◆ 出典:
··········

[和田圭以 プロフィール]
神奈川県藤沢市出身 藤沢市在住
神奈川県立鎌倉高校卒業
日本大学卒業
都市計画事務所・建築設計事務所勤務を経て
2001年1月1日より
フリーの イラストレーターとして独立

現在はイラストレーション・装幀・
まちづくりパース・グラフィックデザイン
等の制作を請け負うとともに
年に数回主に湘南地方のギャラリーにて
個展や二人展を開催 
グループ展にも多数参加

和田圭以さんのポストカード取扱店
アートギャラリーロスピノス&カフェ
(藤沢駅南口)


  













圭以さんの
作品展示の時のプロフィールボード

以前のプロフィールボードより
好きなモノ・コト・ヒトの項目が増えてる
この年齢になって
好きなものが増えてくって
とても素敵なことだなって思う




 




第12話 イラストレーター 和田圭以

 

最近私は『和田圭以最強説』っていうのを唱えている

なんと言ってもその人間性が魅力的で
たくさんの人たちが圭以さんを頼りにして慕っている
私だったら余計な自意識が働いてしまいそうだけど
圭以さん本人は”オゴリタカブル”ことなく感情は常にフラット
実に淡々と...飄々と生きている

そこに私が憧れないわけがなく
圭以さんの人となりを深堀りしたくなったので今回ここに登場願いました
私の熱量がちょっとウザい感じになりますがお許しを

まず
私が今回これを書くにあたって
ものすごーく簡単な質問を
5つくらい箇条書きで
圭以さんにメールで投げかけたんだけど
それに対して

なんと!

··········

テキストと要素を指し示す記録:
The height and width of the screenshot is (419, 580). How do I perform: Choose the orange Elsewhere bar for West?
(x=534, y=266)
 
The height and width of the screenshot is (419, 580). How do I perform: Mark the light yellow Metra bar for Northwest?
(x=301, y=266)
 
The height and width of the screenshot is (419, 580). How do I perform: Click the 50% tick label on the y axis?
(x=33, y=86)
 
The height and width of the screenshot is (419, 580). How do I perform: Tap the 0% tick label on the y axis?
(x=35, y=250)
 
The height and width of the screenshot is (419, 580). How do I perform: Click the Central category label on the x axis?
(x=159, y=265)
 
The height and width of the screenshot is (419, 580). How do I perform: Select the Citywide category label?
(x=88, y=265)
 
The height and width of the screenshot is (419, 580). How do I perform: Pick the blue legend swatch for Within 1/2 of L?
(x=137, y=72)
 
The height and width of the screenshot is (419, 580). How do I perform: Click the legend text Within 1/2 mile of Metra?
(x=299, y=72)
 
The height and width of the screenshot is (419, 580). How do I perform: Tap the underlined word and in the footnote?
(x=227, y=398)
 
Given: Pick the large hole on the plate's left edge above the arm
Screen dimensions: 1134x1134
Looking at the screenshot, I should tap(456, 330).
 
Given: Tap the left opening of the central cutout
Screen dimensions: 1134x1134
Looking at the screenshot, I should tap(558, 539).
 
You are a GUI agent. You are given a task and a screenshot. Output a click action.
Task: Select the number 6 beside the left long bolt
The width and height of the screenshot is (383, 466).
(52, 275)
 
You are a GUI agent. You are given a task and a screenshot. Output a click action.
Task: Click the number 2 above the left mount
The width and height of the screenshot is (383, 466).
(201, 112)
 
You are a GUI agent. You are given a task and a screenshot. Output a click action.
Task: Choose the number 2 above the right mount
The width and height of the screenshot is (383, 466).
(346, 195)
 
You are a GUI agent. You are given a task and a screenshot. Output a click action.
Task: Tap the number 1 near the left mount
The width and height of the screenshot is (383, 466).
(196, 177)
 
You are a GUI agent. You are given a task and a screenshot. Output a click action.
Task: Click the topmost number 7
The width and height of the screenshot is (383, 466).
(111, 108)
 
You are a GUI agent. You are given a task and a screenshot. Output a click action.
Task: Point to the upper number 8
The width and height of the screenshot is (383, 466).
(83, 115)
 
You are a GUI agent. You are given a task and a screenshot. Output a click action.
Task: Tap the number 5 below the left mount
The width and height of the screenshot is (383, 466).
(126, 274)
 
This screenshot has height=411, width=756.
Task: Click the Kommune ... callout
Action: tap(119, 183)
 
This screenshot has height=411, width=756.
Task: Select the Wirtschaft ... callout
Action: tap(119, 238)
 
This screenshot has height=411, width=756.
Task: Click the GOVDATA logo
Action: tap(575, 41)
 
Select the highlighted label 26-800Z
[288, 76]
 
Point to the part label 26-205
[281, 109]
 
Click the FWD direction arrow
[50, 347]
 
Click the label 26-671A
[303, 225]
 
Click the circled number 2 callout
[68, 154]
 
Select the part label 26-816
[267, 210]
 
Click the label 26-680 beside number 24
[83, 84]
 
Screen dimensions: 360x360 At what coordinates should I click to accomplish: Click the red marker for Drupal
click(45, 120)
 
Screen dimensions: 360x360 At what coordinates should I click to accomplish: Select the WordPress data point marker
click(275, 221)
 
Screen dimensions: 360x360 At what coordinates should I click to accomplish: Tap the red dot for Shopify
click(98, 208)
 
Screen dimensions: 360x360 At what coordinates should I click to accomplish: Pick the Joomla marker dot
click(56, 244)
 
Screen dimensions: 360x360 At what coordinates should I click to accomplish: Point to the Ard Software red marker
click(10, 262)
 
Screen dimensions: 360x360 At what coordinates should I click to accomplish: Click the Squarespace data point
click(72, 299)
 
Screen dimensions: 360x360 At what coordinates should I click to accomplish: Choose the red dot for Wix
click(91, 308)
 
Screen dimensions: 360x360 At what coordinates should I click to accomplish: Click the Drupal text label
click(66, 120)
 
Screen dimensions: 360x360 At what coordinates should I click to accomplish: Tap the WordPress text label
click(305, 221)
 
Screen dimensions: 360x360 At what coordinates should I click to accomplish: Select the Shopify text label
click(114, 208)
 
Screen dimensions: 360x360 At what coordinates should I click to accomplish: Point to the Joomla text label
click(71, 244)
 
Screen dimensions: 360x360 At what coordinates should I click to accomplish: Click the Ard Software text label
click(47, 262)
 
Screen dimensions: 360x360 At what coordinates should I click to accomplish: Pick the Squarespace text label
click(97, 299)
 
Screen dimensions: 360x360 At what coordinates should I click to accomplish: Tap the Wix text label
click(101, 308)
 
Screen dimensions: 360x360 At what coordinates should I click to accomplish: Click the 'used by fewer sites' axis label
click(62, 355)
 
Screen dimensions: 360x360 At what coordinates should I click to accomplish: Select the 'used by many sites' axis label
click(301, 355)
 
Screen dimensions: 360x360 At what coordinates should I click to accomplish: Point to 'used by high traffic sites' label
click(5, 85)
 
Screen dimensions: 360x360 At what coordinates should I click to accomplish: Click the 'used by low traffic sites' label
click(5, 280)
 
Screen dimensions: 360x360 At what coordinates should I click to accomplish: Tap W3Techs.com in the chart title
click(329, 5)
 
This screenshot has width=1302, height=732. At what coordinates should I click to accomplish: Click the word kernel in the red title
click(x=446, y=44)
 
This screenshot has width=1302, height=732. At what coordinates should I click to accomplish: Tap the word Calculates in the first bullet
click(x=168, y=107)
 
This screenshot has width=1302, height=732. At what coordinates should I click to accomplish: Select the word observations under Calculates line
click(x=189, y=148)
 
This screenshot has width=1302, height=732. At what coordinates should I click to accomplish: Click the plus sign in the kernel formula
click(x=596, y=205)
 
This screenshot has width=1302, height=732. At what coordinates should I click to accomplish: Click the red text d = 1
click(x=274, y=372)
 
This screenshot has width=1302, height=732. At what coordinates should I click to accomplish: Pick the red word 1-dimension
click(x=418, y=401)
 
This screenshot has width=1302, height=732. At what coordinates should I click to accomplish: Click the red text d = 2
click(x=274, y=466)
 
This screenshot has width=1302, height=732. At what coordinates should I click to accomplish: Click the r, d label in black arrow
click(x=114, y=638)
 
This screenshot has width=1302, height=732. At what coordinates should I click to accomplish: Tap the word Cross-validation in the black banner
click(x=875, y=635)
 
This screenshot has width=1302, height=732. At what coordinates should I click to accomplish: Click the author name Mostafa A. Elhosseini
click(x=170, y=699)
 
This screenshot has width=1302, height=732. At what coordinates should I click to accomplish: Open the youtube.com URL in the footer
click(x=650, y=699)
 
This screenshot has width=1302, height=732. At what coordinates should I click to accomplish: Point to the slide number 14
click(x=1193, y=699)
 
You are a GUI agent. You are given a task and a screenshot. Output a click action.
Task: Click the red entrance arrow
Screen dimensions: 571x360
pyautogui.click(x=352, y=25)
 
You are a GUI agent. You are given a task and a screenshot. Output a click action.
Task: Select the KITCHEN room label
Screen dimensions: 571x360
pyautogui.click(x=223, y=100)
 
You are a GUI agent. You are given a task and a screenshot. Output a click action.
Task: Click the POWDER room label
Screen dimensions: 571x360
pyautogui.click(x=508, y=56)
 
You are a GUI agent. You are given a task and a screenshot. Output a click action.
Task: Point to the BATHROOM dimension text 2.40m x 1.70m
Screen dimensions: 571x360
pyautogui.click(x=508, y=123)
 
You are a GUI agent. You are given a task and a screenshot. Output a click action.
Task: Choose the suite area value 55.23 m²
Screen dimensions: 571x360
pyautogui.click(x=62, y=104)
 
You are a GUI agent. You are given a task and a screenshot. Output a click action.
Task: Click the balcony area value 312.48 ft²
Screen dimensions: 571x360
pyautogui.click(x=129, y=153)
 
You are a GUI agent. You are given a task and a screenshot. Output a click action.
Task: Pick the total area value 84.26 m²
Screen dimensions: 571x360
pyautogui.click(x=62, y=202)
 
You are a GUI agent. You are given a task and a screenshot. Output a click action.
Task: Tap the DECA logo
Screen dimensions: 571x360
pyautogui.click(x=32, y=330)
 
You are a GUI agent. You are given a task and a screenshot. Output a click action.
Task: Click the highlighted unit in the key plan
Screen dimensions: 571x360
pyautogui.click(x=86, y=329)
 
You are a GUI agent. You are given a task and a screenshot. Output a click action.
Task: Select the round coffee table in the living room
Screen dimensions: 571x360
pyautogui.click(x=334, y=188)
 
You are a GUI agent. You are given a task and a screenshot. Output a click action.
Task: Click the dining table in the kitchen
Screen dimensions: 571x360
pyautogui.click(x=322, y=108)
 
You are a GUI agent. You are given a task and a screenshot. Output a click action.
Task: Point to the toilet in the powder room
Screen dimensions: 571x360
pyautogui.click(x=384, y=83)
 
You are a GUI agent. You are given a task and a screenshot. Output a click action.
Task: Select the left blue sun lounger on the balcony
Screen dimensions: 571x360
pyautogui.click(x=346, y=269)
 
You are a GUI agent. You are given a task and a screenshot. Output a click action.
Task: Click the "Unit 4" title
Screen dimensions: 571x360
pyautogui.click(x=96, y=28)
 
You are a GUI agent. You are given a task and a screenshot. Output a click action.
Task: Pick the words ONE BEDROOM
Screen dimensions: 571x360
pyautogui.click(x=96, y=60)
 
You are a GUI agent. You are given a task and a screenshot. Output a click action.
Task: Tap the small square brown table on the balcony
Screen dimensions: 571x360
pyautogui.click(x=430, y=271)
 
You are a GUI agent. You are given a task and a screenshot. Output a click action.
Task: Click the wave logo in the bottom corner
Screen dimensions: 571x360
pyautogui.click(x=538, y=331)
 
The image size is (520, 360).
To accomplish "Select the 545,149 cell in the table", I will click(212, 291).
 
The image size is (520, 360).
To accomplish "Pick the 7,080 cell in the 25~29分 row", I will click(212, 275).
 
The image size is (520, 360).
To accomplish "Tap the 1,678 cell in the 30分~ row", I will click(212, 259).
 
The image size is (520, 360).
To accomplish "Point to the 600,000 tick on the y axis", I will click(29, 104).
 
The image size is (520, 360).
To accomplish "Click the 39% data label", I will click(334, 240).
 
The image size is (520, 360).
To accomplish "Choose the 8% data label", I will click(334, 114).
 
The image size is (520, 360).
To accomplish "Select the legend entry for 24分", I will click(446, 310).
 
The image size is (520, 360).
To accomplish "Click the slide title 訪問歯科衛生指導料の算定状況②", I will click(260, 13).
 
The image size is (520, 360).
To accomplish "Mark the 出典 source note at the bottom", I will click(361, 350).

··········

出典のプロフィールで、和田圭以さんが現在制作を請け負っているものとして名前が挙がっているものをすべて書き出してください。

イラストレーション、装幀、まちづくりパース、グラフィックデザイン